What Is the Bishop Score for Inducing Labor?

The Bishop Score is a widely used system in obstetrics developed by Dr. Edward Bishop in 1964. It assesses the readiness of a pregnant person’s cervix for labor. This scoring mechanism provides a standardized way for clinicians to evaluate the physical state of the cervix and the baby’s position in the pelvis. Its main purpose is to predict the likelihood of a successful vaginal delivery when labor induction is being considered.

The Five Key Components of the Score

The Bishop Score calculation involves a physical examination evaluating five specific characteristics. These factors are cervical dilation, cervical effacement, cervical consistency, cervical position, and the baby’s fetal station. Points are assigned to each component, typically ranging from zero to three, based on the physical findings observed by the clinician.
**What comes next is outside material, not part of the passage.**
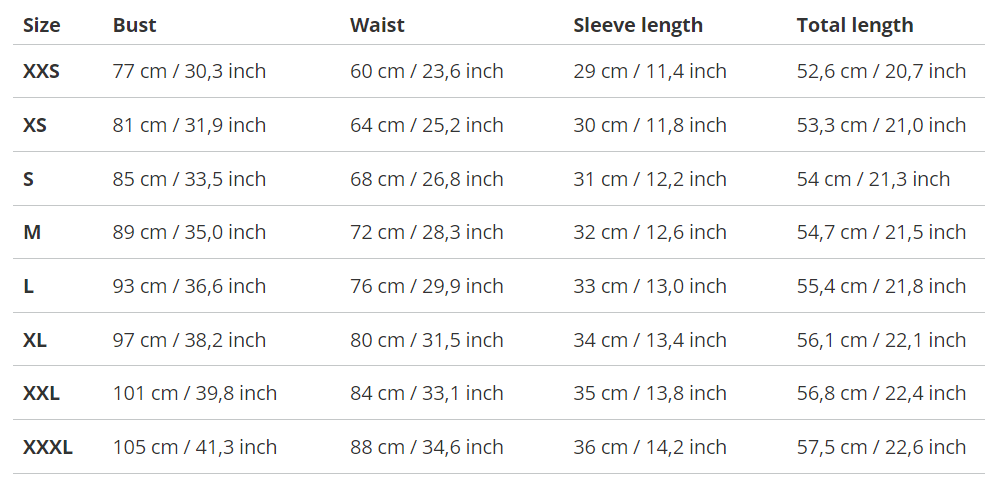The width and height of the screenshot is (985, 488).
Task: Click the Total length column header
Action: pyautogui.click(x=855, y=25)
Cervical dilation measures how open the cervix is, quantified in centimeters. A higher score is given for greater opening, as the cervix must dilate to 10 centimeters for delivery. Cervical effacement refers to the thinning and shortening of the cervix, measured as a percentage. For example, 100% effacement means the cervix is paper-thin. A higher percentage of effacement earns more points because it indicates the cervix has begun the natural preparation process.

Cervical consistency assesses the texture of the cervix, determining if it is firm, medium, or soft. A softer, more pliable cervix receives a higher score because it is more likely to stretch and open during labor. The position of the cervix is also evaluated as posterior (tilted toward the back), mid-position, or anterior (tilted toward the front). The cervix naturally moves from a posterior to an anterior position as the body prepares for labor, making the forward-facing position more favorable.
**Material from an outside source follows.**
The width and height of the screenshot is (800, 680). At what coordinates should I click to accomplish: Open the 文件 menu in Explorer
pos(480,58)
Fetal station measures the baby’s descent into the pelvis relative to the ischial spines, which are bony points within the mother’s pelvis. This measurement is expressed in negative or positive numbers. Zero station indicates the baby’s head is level with the spines.

A negative number means the baby is high in the pelvis, while a positive number means the baby has descended further. A lower station is associated with a higher score. The total Bishop Score is determined by adding the points from these five factors, ranging from zero to 13.

Interpreting Bishop Score Results

The total Bishop Score predicts how favorable conditions are for a successful labor induction. A higher score suggests the cervix is biologically “ripe” and likely to respond well to induction methods. Scores are typically divided into three main ranges, each implying a different likelihood of a successful vaginal delivery following induction.

A low score, generally five or less, indicates the cervix is unfavorable or unripe for induction. In this range, the likelihood of a successful vaginal delivery is lower, and the induction process may take significantly longer. This low score often suggests that cervical ripening will be necessary before the actual induction can begin.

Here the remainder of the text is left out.